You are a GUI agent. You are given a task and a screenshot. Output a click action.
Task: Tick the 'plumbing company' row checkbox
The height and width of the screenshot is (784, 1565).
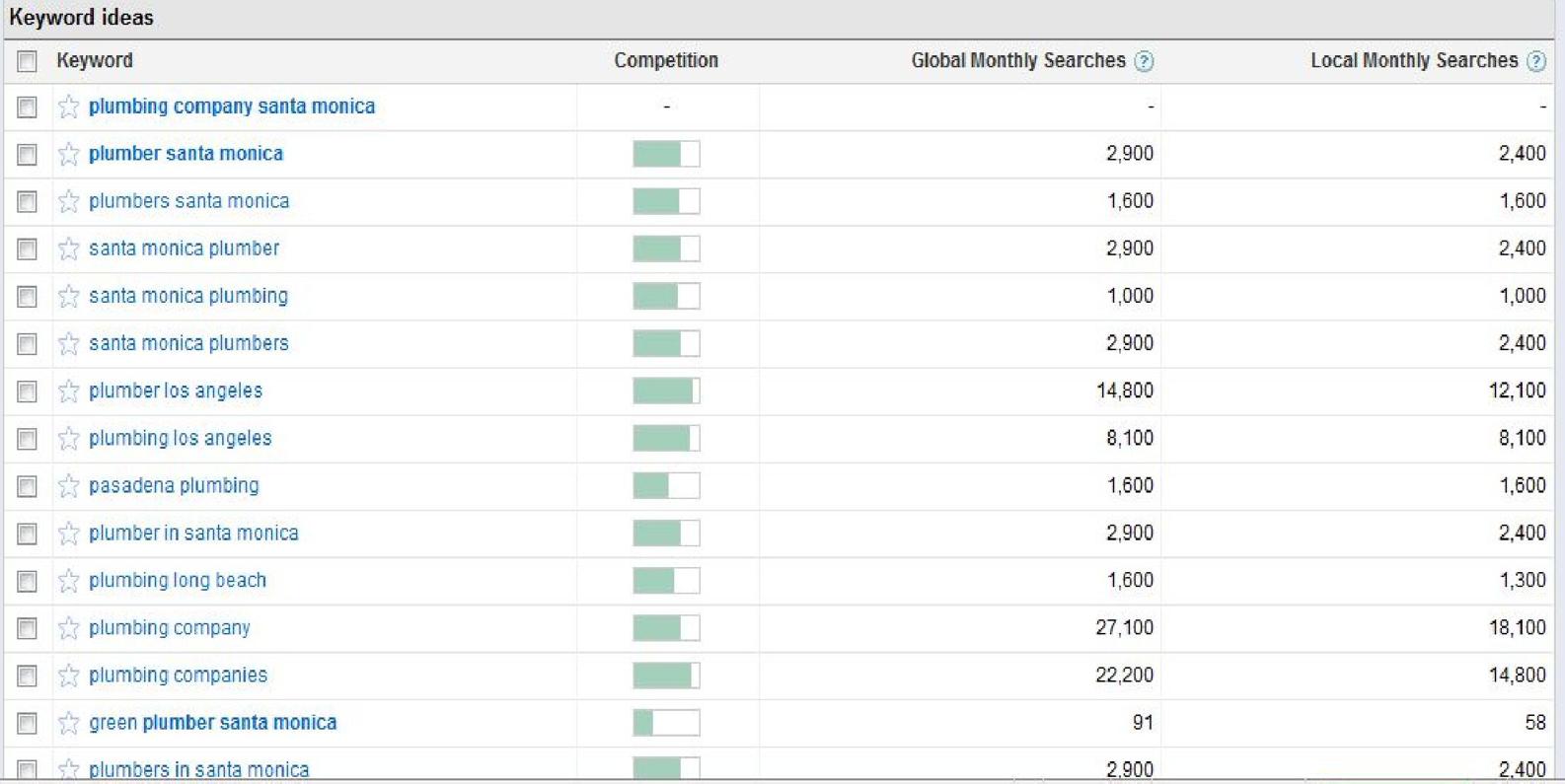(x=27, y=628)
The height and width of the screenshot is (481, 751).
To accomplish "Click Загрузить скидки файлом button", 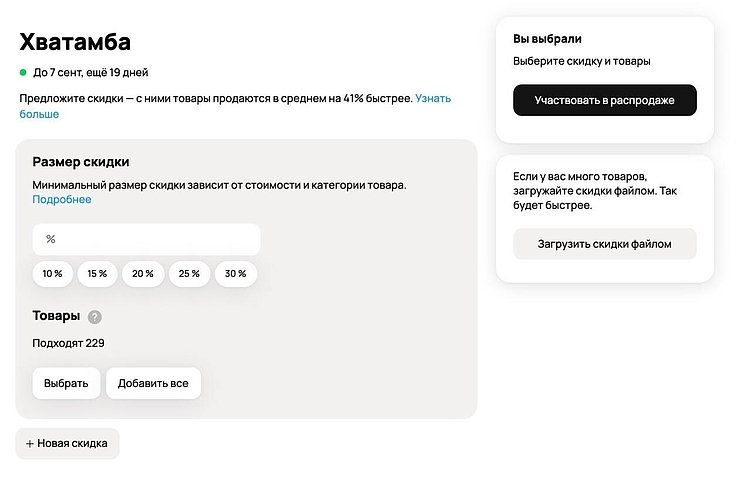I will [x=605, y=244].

**Instructions to follow**: All lines from the start of the entries through the one with "The height and width of the screenshot is (481, 751)." are to be output exactly; omit the pictures.

**The answer**:
You are a GUI agent. You are given a task and a screenshot. Output a click action.
Task: Tick the 'plumbing company' row checkbox
The height and width of the screenshot is (784, 1565).
(x=27, y=628)
The height and width of the screenshot is (481, 751).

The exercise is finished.